What action has been planned?
There were minor disturbances around the city late into Tuesday night as tensions mounted ahead of the reading.
An online petition had called for 50,000 people to surround the Legislative Council (LegCo) building at 22:00 local time on Tuesday (14:00 GMT) and remain there until Wednesday morning.
Early on Wednesday, several thousand people turned out in areas around the building despite heavy rain, with some key roads blocked.
There is a heavy police presence and young people have been stopped and searched.
The Civic Party, a pro-democracy group, posted on Facebook calling for closures across Hong Kong.
More than 100 businesses including a magazine have said they will shut to allow their staff to protest for freedom and nearly 4,000 teachers said they would strike.
A number of financial companies, including HSBC, have made flexible work arrangements for Wednesday.
On Sunday, organisers said more than a million people took to the streets holding placards and demanding the government abandon the amendments, though police put the numbers much lower at 240,000.

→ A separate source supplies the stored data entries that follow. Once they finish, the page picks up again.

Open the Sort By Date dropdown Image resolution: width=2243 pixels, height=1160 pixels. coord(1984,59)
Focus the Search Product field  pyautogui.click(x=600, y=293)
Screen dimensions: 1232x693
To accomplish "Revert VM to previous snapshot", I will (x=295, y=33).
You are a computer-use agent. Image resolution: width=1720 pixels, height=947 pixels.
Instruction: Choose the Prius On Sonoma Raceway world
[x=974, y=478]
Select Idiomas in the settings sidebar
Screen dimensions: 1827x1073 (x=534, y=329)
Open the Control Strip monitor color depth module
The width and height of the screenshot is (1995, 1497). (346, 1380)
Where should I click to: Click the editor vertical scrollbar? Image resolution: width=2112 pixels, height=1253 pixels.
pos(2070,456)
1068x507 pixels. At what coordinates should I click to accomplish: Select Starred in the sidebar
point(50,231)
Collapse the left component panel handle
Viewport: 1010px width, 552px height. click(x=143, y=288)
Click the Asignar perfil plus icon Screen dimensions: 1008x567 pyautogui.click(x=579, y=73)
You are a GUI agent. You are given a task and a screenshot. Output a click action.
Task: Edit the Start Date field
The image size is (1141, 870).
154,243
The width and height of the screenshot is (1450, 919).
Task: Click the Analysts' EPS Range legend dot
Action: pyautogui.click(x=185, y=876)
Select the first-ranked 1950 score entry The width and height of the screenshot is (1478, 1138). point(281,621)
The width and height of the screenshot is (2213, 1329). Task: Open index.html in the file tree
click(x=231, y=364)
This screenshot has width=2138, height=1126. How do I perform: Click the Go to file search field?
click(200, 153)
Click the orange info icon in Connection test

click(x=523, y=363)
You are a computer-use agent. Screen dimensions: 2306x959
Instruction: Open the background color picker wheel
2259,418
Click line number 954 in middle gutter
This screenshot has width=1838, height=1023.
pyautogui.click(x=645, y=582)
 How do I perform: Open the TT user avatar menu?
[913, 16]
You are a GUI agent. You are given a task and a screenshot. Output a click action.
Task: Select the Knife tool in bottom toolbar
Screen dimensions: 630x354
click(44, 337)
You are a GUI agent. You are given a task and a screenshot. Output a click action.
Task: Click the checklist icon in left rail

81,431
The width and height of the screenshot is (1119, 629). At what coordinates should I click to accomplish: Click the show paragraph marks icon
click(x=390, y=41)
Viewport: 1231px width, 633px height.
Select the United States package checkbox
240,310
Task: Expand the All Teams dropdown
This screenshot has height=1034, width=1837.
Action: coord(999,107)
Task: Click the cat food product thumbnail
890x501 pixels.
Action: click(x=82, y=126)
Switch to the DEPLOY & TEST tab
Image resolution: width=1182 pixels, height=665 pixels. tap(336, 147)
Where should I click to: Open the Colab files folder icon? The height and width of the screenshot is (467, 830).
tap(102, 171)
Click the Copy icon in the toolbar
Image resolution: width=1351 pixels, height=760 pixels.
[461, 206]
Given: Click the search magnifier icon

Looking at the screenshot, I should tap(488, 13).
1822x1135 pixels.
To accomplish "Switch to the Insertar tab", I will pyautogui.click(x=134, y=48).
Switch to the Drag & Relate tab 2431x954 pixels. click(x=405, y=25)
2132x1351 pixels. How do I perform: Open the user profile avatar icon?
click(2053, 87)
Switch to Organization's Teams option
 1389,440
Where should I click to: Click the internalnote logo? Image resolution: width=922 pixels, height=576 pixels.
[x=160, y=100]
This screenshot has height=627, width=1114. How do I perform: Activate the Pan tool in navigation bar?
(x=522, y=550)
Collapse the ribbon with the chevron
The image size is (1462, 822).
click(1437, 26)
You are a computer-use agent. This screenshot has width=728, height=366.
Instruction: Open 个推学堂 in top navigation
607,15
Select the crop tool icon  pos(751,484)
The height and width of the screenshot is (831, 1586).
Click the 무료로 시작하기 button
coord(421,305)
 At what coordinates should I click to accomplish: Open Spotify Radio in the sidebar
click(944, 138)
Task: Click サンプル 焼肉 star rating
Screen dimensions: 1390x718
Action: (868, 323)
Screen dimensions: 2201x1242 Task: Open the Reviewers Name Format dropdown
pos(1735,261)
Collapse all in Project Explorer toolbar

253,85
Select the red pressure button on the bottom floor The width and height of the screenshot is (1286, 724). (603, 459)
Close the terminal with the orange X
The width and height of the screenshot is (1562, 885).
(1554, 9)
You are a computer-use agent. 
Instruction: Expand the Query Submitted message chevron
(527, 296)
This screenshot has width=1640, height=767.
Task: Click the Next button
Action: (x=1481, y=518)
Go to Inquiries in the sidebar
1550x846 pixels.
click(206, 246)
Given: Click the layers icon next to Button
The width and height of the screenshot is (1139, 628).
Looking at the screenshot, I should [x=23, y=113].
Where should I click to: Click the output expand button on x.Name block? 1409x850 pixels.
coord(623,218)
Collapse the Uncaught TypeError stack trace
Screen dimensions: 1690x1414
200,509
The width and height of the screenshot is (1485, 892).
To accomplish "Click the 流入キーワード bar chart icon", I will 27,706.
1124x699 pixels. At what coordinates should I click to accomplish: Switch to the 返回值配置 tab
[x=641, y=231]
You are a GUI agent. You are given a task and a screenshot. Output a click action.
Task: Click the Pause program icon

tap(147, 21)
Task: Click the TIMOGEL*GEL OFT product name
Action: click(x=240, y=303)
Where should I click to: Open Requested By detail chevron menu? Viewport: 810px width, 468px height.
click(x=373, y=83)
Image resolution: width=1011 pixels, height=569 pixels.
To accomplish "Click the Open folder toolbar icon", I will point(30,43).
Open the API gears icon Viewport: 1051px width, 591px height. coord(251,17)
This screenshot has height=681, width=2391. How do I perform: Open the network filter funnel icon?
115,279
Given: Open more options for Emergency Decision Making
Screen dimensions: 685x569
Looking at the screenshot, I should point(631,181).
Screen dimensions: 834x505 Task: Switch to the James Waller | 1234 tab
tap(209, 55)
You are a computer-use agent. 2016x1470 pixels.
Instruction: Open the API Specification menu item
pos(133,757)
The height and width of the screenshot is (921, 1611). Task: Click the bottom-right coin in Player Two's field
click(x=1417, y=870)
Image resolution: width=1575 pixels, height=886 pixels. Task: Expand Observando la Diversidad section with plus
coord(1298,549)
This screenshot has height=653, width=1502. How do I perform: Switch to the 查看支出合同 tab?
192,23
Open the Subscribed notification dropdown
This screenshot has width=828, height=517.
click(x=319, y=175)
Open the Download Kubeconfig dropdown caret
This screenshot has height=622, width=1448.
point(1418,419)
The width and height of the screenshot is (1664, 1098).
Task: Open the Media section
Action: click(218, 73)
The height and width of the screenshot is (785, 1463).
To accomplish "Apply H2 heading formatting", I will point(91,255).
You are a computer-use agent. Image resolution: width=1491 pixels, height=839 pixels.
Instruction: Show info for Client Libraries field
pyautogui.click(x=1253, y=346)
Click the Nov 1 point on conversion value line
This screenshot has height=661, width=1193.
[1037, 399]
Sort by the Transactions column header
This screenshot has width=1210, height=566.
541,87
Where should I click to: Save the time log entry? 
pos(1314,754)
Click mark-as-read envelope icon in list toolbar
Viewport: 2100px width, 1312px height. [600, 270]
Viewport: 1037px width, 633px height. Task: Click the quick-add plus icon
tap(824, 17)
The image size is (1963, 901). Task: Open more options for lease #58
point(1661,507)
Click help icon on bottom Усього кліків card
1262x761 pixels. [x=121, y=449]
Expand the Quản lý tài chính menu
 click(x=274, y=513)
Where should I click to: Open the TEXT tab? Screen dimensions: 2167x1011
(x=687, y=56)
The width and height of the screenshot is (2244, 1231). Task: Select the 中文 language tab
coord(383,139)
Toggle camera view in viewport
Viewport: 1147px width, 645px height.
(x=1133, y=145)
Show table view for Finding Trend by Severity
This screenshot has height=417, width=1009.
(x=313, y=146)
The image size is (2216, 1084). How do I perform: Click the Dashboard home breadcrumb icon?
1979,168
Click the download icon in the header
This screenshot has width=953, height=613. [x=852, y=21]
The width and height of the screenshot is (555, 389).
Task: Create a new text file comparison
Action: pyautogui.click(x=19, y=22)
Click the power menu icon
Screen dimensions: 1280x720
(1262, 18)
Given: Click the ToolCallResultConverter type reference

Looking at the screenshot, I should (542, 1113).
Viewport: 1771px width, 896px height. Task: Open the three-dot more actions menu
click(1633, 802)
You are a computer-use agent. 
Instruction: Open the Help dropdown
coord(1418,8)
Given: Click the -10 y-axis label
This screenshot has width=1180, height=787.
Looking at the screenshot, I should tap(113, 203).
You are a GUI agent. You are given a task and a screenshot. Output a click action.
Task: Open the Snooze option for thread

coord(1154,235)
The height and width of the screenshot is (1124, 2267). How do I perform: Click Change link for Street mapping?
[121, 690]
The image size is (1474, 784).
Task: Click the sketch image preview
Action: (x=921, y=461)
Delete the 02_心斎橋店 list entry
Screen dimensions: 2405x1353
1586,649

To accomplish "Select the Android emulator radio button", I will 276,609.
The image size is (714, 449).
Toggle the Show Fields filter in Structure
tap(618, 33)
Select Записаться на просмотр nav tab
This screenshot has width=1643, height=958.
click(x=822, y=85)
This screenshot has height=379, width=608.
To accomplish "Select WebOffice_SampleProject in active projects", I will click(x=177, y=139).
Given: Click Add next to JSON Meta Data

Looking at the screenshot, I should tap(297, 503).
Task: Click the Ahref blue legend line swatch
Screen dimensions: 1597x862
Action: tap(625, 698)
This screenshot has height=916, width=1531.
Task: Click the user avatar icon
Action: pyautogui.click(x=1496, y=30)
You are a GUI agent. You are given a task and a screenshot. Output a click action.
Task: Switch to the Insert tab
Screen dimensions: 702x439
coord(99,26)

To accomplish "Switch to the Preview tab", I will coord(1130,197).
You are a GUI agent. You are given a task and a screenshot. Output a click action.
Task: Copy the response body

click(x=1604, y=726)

After the largely peaceful protest, a number of protesters clashed with police outside the LegCo building, leading to injuries and arrests.
The leader of Hong Kong, Carrie Lam, has warned against further mass protests and strikes, saying: « I call on schools, parents, institutions, corporations, unions to consider seriously if they advocate these radical actions. »
What are the proposed changes?
They allow for extradition requests from authorities in mainland China, Taiwan and Macau for suspects accused of criminal wrongdoing such as murder and rape. The requests will then be decided on a case-by-case basis.
The move came after a 19-year-old Hong Kong man allegedly murdered his 20-year-old pregnant girlfriend while they were holidaying in Taiwan together in February last year.
The man fled to Hong Kong and could not be extradited to Taiwan because no extradition treaty exists between the two.
Hong Kong officials have said courts in the territory will have the final say over whether to grant extradition requests, and suspects accused of political and religious crimes will not be extradited.
Critics say people will be subject to arbitrary detention, unfair trial and torture under China’s judicial system.
The government has sought to reassure the public with some concessions, including promising to only hand over fugitives for offences carrying a maximum sentence of at least seven years.
According to a schedule set out by Hong Kong’s legislature, the bill must be voted on by 20 June.
Hong Kong has entered into extradition agreements with 20 countries, including the UK and the US.
What is Hong Kong’s relationship with China?
Hong Kong was a British colony from 1841 until sovereignty was returned to China in 1997.
Central to the handover was the agreement of the Basic Law, a mini-constitution that gives Hong Kong broad autonomy and sets out certain rights.
Under the « one country, two systems » principle, Hong Kong has kept its judicial independence, its own legislature, its economic system and the Hong Kong dollar.
Its residents were also granted protection of certain human rights and freedoms, including freedom of speech and assembly.
Beijing retains control of foreign and defence affairs, and visas or permits are required for travel between Hong Kong and the mainland.
However, the Basic Law expires in 2047 and what happens to Hong Kong’s autonomy after that is unclear.
Chinese foreign ministry spokesman Geng Shuang said on Monday that Beijing would « continue to firmly support » Hong Kong’s government, adding: « We firmly oppose any outside interference in the legislative affairs » of the region.